Cut away the base with a sharp knife to enable more fruiting. Keep your finds in an airtight bag or container, but be mindful that they are prone to bruising; they could turn green and bruised from lack of oxygen. Though this might seem unusual, this is perfectly normal and the fish can still be consumed.

What Does the Lion’s Mane Look Like?

Lion’s Mane has a seafood-like taste, similar to lobster or crab. They are rich, sweet and even slightly savoury; with their stringy and meaty texture that echoes crab. They make for an irresistible appetizer!

Lion’s Mane mushrooms can absorb water, so avoid submerging them in water. Instead, use a dry brush to scrub away dirt and grime before drying the mushrooms thoroughly. It is also possible to air-dry mushrooms when they’re still wet.

Due to their distinct flavor, we suggest keeping the mushrooms in a simple form. Cut them into smaller pieces using your hands and begin by sauteing in oil-based cooking that allows all liquid to release before adding any other seasonings. Sea salt and freshly minced garlic make an excellent combination.

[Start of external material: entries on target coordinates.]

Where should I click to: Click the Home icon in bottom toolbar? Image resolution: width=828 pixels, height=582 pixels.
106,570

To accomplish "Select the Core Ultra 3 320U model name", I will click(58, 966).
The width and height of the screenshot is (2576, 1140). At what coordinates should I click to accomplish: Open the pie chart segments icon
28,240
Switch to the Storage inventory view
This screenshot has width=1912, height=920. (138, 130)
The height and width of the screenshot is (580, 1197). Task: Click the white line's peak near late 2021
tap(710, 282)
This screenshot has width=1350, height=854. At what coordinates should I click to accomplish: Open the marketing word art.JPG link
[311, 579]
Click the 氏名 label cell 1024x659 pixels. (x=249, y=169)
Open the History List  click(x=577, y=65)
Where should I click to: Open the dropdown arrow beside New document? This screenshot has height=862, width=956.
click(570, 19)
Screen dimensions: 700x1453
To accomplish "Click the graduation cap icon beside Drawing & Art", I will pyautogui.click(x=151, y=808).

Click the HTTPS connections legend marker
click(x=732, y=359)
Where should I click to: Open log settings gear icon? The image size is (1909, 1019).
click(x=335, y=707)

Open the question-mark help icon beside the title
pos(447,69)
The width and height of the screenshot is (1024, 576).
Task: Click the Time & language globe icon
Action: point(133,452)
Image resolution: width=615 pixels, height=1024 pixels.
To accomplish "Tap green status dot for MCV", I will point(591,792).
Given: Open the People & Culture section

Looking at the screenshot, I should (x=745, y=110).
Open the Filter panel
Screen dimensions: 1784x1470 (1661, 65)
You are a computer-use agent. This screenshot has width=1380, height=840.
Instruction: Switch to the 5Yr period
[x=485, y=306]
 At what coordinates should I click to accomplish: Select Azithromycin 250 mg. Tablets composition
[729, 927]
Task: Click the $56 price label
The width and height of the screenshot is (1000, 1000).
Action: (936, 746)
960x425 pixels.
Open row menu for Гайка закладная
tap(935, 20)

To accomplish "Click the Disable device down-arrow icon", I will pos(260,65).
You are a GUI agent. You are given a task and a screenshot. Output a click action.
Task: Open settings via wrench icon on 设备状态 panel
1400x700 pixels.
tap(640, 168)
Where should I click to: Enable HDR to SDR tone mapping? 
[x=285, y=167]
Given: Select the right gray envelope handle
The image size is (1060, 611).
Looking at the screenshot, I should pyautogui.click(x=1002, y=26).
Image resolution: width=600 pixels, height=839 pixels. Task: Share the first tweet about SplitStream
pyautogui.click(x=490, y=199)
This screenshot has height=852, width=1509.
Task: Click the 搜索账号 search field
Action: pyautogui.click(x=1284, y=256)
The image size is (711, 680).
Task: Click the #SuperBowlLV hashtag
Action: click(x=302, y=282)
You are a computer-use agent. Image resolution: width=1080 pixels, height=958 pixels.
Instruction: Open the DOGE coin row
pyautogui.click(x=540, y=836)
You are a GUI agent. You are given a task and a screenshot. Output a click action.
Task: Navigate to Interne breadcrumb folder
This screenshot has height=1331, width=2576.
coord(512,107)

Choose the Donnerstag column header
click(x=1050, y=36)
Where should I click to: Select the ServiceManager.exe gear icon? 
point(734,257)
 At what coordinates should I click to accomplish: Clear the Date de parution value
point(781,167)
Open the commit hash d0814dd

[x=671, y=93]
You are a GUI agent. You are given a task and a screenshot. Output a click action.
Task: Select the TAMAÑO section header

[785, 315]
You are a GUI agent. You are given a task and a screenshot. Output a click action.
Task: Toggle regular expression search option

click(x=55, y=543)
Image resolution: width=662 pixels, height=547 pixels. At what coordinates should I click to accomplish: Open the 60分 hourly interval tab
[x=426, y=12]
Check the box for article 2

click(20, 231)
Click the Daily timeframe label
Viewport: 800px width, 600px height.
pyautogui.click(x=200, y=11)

Lion’s Mane mushrooms should be fried before freezing due to their high water content. Allow the mushrooms to cool completely before cooking any other food items; then store in an airtight container with the date marked and freeze until you need them. You may vacuum seal these mushrooms using a vacuum sealer in order to preserve flavor and prevent freezing burn. There is no need to defrost before using them in soup or skillet dishes.

To Dry

Use a dry brush to cleanse your mushrooms if needed. Cut them into smaller pieces and lay the sheets flat, then put them inside a dehydrator. Dry at 110-125 degrees Fahrenheit until your mushrooms turn hard and dry with no moisture remaining – depending on size and moisture content. Be sure to rotate trays periodically during drying to ensure even drying; once dried, store in containers that can last up to one year.